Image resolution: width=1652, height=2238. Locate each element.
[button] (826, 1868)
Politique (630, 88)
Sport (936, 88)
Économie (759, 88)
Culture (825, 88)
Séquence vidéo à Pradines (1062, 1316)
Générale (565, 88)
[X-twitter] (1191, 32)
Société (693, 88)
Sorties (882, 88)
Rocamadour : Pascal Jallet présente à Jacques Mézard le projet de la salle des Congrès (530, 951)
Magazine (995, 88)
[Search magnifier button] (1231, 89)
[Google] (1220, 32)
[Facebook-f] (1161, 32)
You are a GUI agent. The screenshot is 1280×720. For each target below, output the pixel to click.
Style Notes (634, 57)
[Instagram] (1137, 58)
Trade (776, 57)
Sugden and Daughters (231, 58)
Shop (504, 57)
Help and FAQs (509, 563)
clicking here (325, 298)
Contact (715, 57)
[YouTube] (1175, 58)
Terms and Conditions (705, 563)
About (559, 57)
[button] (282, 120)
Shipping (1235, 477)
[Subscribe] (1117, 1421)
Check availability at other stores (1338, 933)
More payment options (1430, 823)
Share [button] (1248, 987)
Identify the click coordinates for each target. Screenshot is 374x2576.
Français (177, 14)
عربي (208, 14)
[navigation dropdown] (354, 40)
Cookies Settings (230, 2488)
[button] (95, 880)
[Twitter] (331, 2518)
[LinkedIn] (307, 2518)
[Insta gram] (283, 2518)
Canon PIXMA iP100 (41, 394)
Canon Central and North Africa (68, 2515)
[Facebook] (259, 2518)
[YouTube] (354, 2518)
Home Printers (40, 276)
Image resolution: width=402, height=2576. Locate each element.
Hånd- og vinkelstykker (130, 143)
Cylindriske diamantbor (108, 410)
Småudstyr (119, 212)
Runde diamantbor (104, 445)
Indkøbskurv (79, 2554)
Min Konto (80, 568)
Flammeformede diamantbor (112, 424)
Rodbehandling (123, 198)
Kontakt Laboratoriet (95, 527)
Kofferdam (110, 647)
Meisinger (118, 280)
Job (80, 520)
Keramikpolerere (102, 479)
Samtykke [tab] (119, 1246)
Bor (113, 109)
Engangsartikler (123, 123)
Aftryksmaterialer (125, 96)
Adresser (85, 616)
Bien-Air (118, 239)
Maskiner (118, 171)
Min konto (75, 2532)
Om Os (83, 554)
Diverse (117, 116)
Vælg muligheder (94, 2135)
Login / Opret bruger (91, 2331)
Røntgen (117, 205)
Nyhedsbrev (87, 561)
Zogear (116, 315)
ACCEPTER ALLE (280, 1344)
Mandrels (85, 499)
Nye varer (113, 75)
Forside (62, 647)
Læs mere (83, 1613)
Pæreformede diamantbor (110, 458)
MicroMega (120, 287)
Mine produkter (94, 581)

■ ■ ■

DIRECTIONS: Return the data in its entirety, exactly as given.

EXPECTED ANSWER:
Image resolution: width=1652, height=2238. Locate each element.
[button] (826, 1868)
Politique (630, 88)
Sport (936, 88)
Économie (759, 88)
Culture (825, 88)
Séquence vidéo à Pradines (1062, 1316)
Générale (565, 88)
[X-twitter] (1191, 32)
Société (693, 88)
Sorties (882, 88)
Rocamadour : Pascal Jallet présente à Jacques Mézard le projet de la salle des Congrès (530, 951)
Magazine (995, 88)
[Search magnifier button] (1231, 89)
[Google] (1220, 32)
[Facebook-f] (1161, 32)
You are a GUI agent. The screenshot is 1280×720. For each target below, output the pixel to click.
Style Notes (634, 57)
[Instagram] (1137, 58)
Trade (776, 57)
Sugden and Daughters (231, 58)
Shop (504, 57)
Help and FAQs (509, 563)
clicking here (325, 298)
Contact (715, 57)
[YouTube] (1175, 58)
Terms and Conditions (705, 563)
About (559, 57)
[button] (282, 120)
Shipping (1235, 477)
[Subscribe] (1117, 1421)
Check availability at other stores (1338, 933)
More payment options (1430, 823)
Share [button] (1248, 987)
Identify the click coordinates for each target. Screenshot is 374x2576.
Français (177, 14)
عربي (208, 14)
[navigation dropdown] (354, 40)
Cookies Settings (230, 2488)
[button] (95, 880)
[Twitter] (331, 2518)
[LinkedIn] (307, 2518)
[Insta gram] (283, 2518)
Canon PIXMA iP100 (41, 394)
Canon Central and North Africa (68, 2515)
[Facebook] (259, 2518)
[YouTube] (354, 2518)
Home Printers (40, 276)
Image resolution: width=402, height=2576. Locate each element.
Hånd- og vinkelstykker (130, 143)
Cylindriske diamantbor (108, 410)
Småudstyr (119, 212)
Runde diamantbor (104, 445)
Indkøbskurv (79, 2554)
Min Konto (80, 568)
Flammeformede diamantbor (112, 424)
Rodbehandling (123, 198)
Kontakt Laboratoriet (95, 527)
Kofferdam (110, 647)
Meisinger (118, 280)
Job (80, 520)
Keramikpolerere (102, 479)
Samtykke [tab] (119, 1246)
Bor (113, 109)
Engangsartikler (123, 123)
Aftryksmaterialer (125, 96)
Adresser (85, 616)
Bien-Air (118, 239)
Maskiner (118, 171)
Min konto (75, 2532)
Om Os (83, 554)
Diverse (117, 116)
Vælg muligheder (94, 2135)
Login / Opret bruger (91, 2331)
Røntgen (117, 205)
Nyhedsbrev (87, 561)
Zogear (116, 315)
ACCEPTER ALLE (280, 1344)
Mandrels (85, 499)
Nye varer (113, 75)
Forside (62, 647)
Læs mere (83, 1613)
Pæreformede diamantbor (110, 458)
MicroMega (120, 287)
Mine produkter (94, 581)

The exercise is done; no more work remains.